Forensic Recipes
When I was a child, both of my older sisters hid me to keep me away from the violence of my parents. Leah, who I have always known, would grab my infant body and take me to the only place in reach where my parents never fought: up into the limbs of a tree. Jacqueline, who I met later, could anticipate the crash of flying objects, shuttering me and our little brother to the furthest room of the house and into the closet if necessary, where the curses were muffled. She would quickly pour out legos, snatch favorite toys, so we wouldn’t grow restless and throw a fit at being so suddenly contained. We babies threw fits anyways and there was no escaping loud hell for poor Jacqueline.
How did Leah and Jacqueline know to do this? Who told them to love me, to protect me? Didn’t I steal from their portion of our parents? Maybe they were grateful for that. Maybe the exclusive attention of our parents wasn’t the promise of undivided love it should have been. Yes, my sisters loved me without knowing why, though they knew how. How they knew how is a mystery and miracle I return to time and time again when I feel the tightness or spill of my own heart.

□ □ □ □ □ □ □

# [Problem to work on]
Quote each question that the passage about the two older sisters asks, in the order it appears.

# [Dataset section]
□ □ □ □ □ □ □

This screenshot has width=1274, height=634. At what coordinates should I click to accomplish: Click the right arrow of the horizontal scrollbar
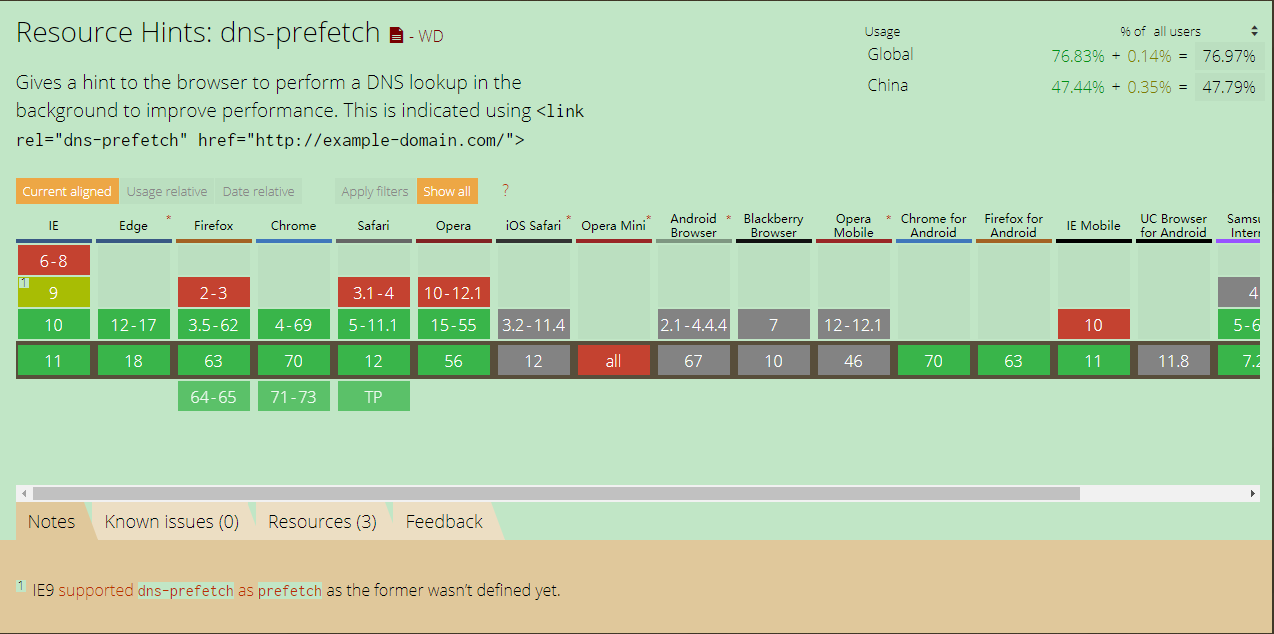(x=1253, y=492)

□ □ □ □ □ □ □

# [Solution for this exercise]
How did Leah and Jacqueline know to do this?
Who told them to love me, to protect me?
Didn’t I steal from their portion of our parents?